The most important aspects of breast reconstruction include size, shape and symmetry. The initial operation provides the basis with which the surgeon can mould the final result. Often a second operation is required in order to achieve these goals. With increasing refinements a combination of lip modelling, combining liposuction (removal of fat) (link) and autologous fat transfer (injection of fat) (link) the new breast can be remodelled to give an even more natural result. This can be combined with a nipple reconstruction and areola tattooing to give a result that is similar in size, shape and symmetry. In unilateral reconstruction it may be necessary to perform surgery to the unaffected breast to give symmetry. This is often in the form of a mastopexy (link), breast reduction (link) or mastopexy implant (link)

The advent of microsurgery in the field of plastic, aesthetic and cosmetic practice has made the provision of this form of autologous reconstruction more widely available. Although it is not suitable for everyone and can never replace the original breast tissue, those that choose this form of surgery benefit from longer lasting breast aesthetics and abdominal contour. 

With all aesthetic surgery autologous breast reconstruction is not without its inherent risks and these need to be discussed with surgeons experienced in providing this highly specialised form of breast reconstruction.

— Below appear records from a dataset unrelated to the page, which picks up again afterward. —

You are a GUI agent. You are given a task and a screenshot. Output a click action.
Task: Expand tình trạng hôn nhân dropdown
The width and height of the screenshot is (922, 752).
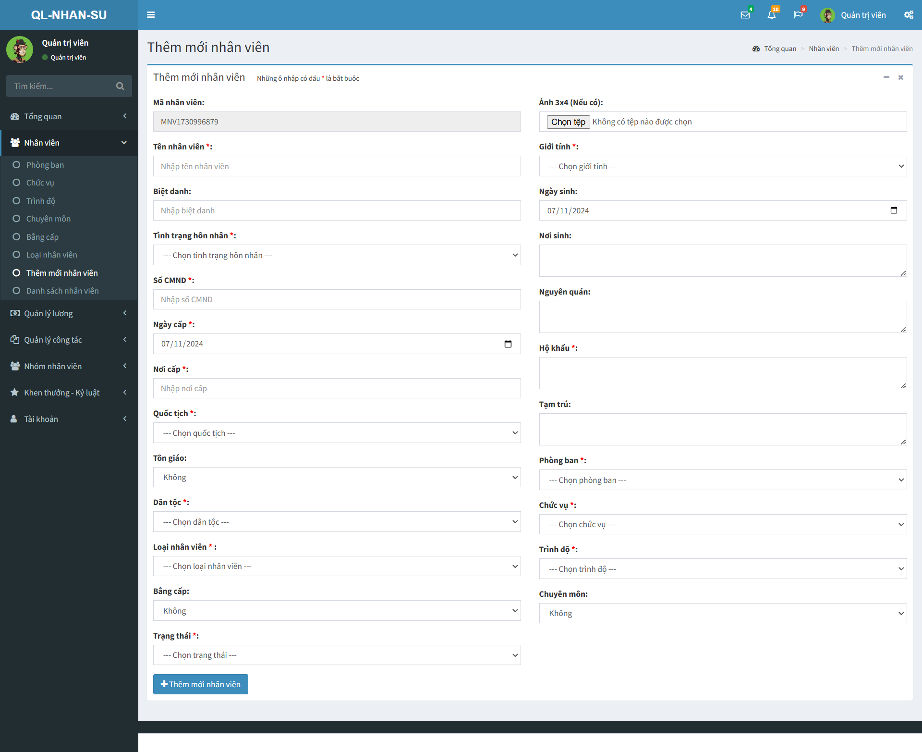coord(336,255)
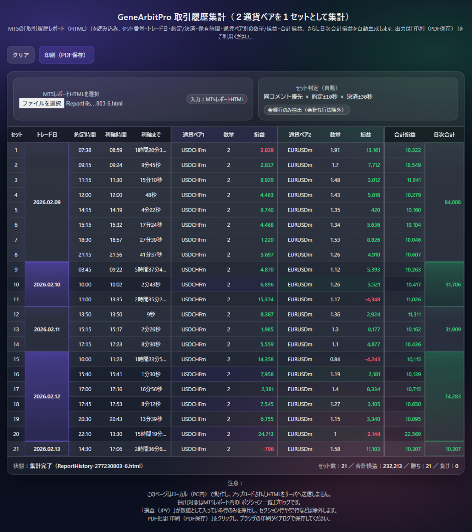Click the セット column header
The width and height of the screenshot is (472, 532).
click(17, 134)
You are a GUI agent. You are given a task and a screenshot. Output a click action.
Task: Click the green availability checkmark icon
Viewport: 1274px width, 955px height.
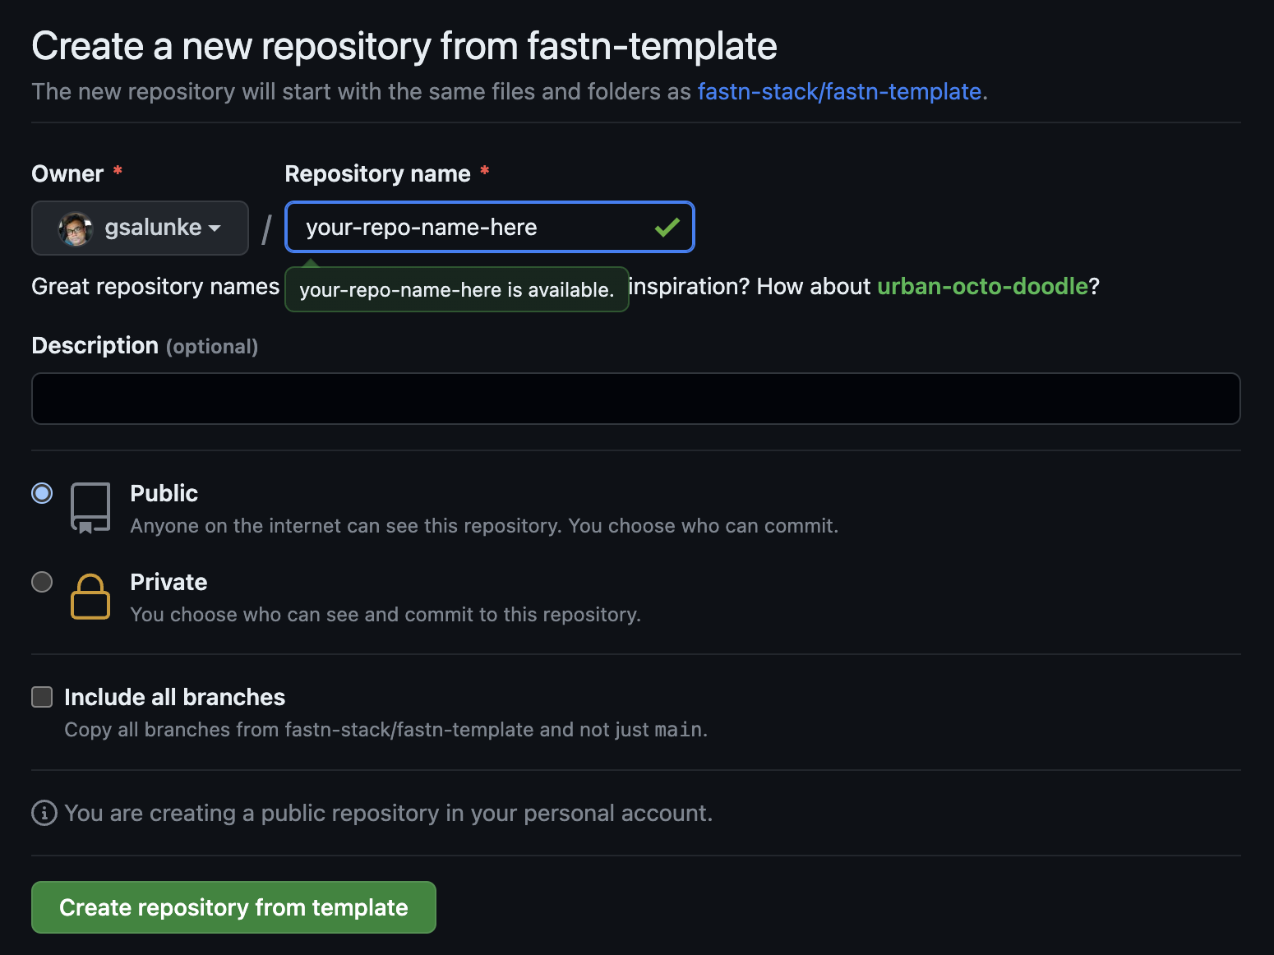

The reconstructions need to be tailored to each patients individualised needs following discussion regarding the pros and cons of each technique.

 

 Breast Reconstruction following lumpectomy

Following lumpectomy there may be asymmetry between the breasts. Common treatments include the use of autologous fat transfer (link) or reshaping the affected breast in the form of a mastopexy (link). Where asymmetry is more marked there may also be a need to combine these and perform surgery on the unaffected breast to aid symmetry in terms of volume (breast reduction link). Occasionally autologous and non-autologous methods of reconstruction can be used to help reconstruct defects following lumpectomy as described above. In severe cases it may be necessary to complete a mastectomy in order to obtain a pleasing aesthetic result.